The Obama administration is defending an action by former President George W. Bush in a Supreme Court case that could have significant ramifications on executive power and also touches on the sensitive matter of U.S. foreign policy and the status of Jerusalem.
President Barack Obama speaks during a meeting with more than 20 foreign defense ministers on the ongoing operations against the Islamic State group, Tuesday, Oct. 14, 2014, at Andrews Air Force Base, Md. Obama and military chiefs in a show of strength against Islamic State fighters in Iraq and Syria. (AP Photo/Evan Vucci) AP Photo/Evan Vucci
AP
Zivotofsky vs.

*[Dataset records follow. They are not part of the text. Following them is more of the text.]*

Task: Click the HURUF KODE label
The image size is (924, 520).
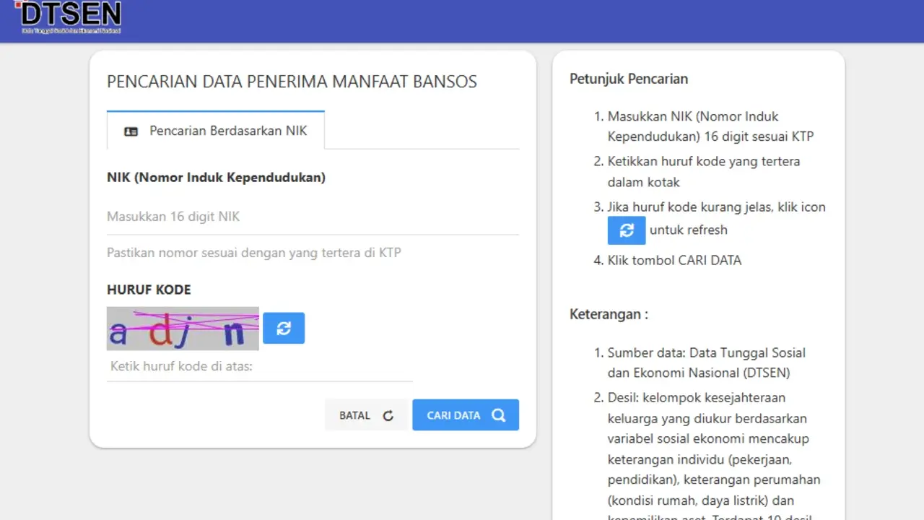Action: [149, 290]
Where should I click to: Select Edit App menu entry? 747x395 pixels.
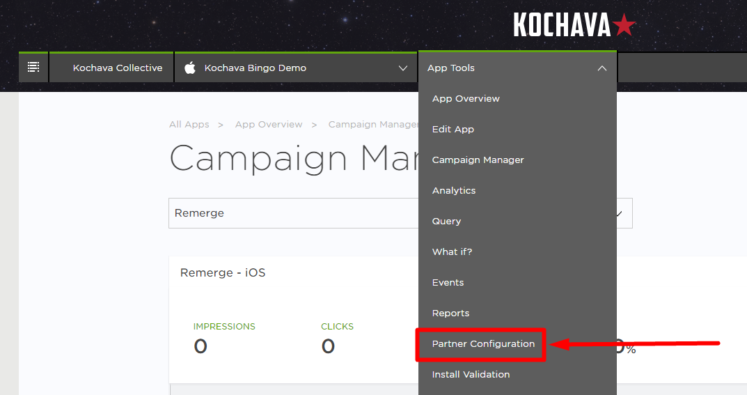[x=453, y=129]
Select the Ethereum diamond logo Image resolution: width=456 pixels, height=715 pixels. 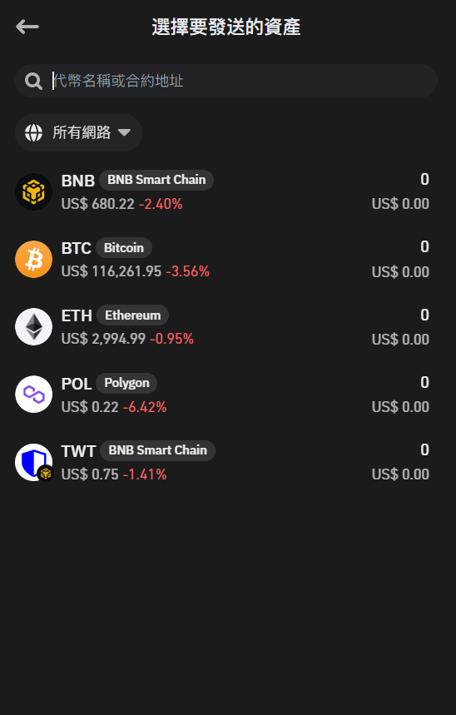pos(34,326)
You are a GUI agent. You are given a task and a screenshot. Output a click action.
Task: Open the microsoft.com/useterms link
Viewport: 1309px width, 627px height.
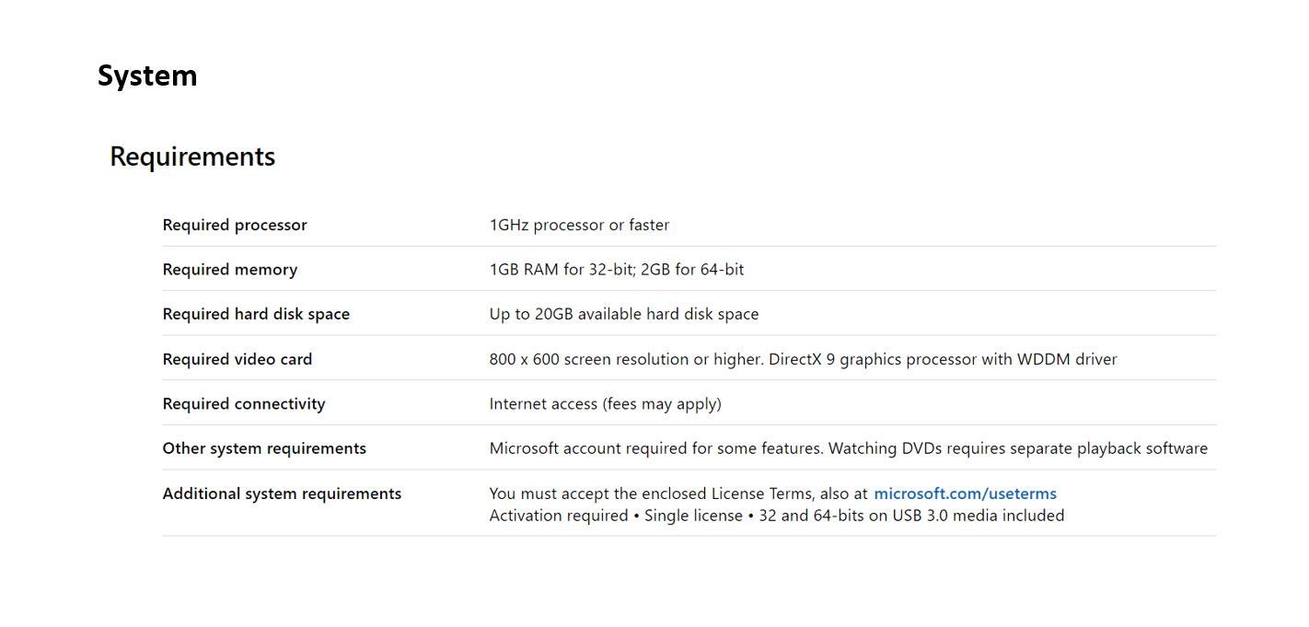pos(965,493)
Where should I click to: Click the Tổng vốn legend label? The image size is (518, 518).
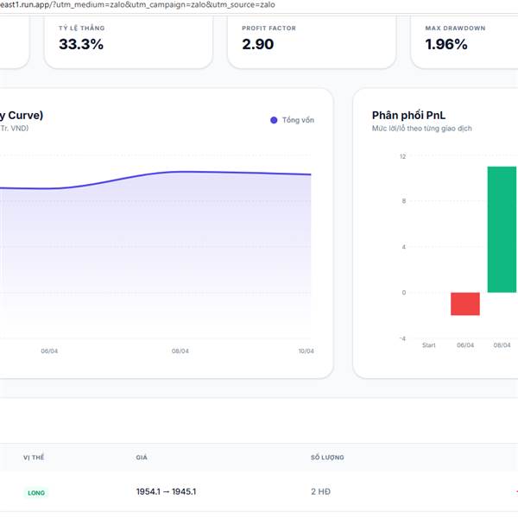298,120
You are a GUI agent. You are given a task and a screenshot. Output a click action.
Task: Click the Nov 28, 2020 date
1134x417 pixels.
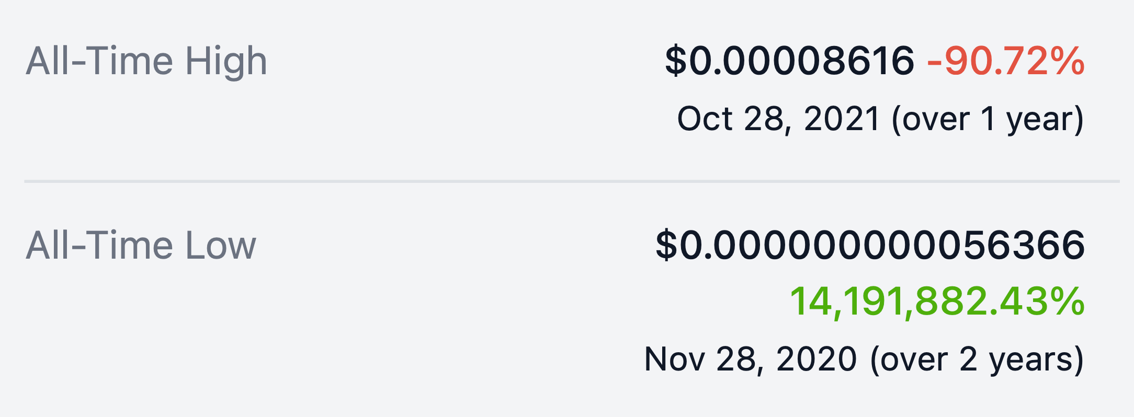pos(750,359)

Kerry involves a boy who was born in Jerusalem to American parents and centers around whether presidents can issue “signing statements” at a bill signing to assert they won’t abide by a particular provision in a law.
Congress in 2002 passed the Foreign Relations Authorization Act, which included a provision giving U.S. parents of children born in Jerusalem the right to have the child’s place of birth recorded on their passports as Israel. Bush signed the bill, but issued a signing statement saying he would not enforce the passport provision because it “impermissibly interferes with the president’s constitutional authority to conduct the nation’s foreign affairs and to supervise the unitary executive branch.”
In October of that year, American parents of newborn Menachem Zivotofsky, born in Jerusalem, asked the U.S. consulate to list Israel as his birthplace. The State Department refused because of the policy of neutrality toward the status of Jerusalem, which Palestinians also claim as their capital.
For the family, “there’s a strong emotional sense of identification with Israel, and they would like that to be recognized on their son’s passport,” said Alyza Lewin, a Washington lawyer who is representing the parents, the Tribune News Service reported.
Obama administration attorneys argue that the president must have control of sensitive foreign policy matters.
“The president has exclusive authority to recognize foreign governments … as well as their territorial limits,” the government argued in its brief to the Supreme Court. The brief said that Congress cannot “override the executive branch’s decades-long policy of neutrality with respect to the sovereignty over Jerusalem.”
Presidents before Bush issued signing statements, but some critics, including then-Sen. Barack Obama, denounced Bush for executive overreach and picking and choosing which parts of a law to enforce.